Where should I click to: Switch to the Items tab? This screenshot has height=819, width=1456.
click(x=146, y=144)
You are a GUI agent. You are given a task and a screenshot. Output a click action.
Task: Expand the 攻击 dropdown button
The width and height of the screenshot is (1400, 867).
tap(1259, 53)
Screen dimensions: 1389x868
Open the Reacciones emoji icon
***
Your reply must repeat the records above exactly and in full.

Where should I click to: Switch to the Items tab? This screenshot has height=819, width=1456.
click(x=146, y=144)
You are a GUI agent. You are given a task and a screenshot. Output a click action.
Task: Expand the 攻击 dropdown button
The width and height of the screenshot is (1400, 867).
tap(1259, 53)
Screen dimensions: 1389x868
Open the Reacciones emoji icon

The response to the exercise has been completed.